Access::SymVector::Read<T>

Components accessed for each array element via .at or subscript which returns a const reference.

Write

Access::SymVector::Write<T>

Components accessed for each array element via .at or subscript which returns a reference.

ParticleLoopIndex#

Some data structures are indexed by the cell and layer of the particle. The ParticleLoopIndex is a data structure that can be read in a ParticleLoop to provide this information. This data structure is read-only.

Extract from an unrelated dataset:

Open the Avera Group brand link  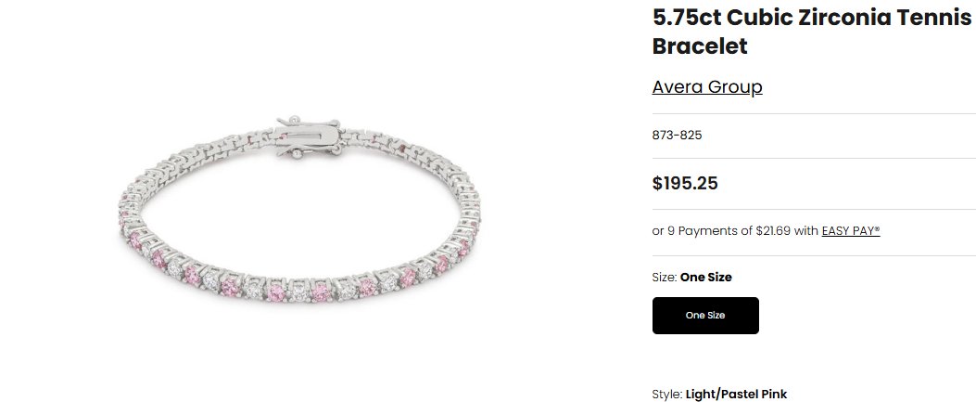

Listing 7 Particle loop example where a ParticleLoopIndex is accessed by the ParticleLoop.#
inline void advection_example_loop_index(
    ParticleGroupSharedPtr particle_group
) {
  
  auto loop = particle_loop(
    "loop_index_example",
    particle_group,
    [=](auto index){
      // Dummy output variable we store the indices in for this example.
      [[maybe_unused]] INT tmp;
      // The cell containing the particle.
      tmp = index.cell; 
      // The row (layer) containing the particle.
      tmp = index.layer; 
      // The linear index of the particle on the calling MPI rank. 
      // This index is in [0, A->get_npart_local()).
      tmp = index.get_local_linear_index(); 
      // The linear index of the particle in the current ParticleLoop. 
      // This index is in [0, <size of ParticleLoop iteration set>).
      tmp = index.get_loop_linear_index(); 
    },
    // Note the extra {} that creates an instance of the type.
    Access::read(ParticleLoopIndex{})
  );

  loop->execute();
  return; 
}
Table 7 ParticleLoopIndex Access#

Access Descriptors

Kernel Types

Notes

Read

Access::ParticleLoopIndex::Read

Indices accessed via .cell, .layer, .get_local_linear_index and .get_loop_linear_index.

[SAUNDERS2018]

A domain specific language for performance portable molecular dynamics algorithms. CPC , arXiv.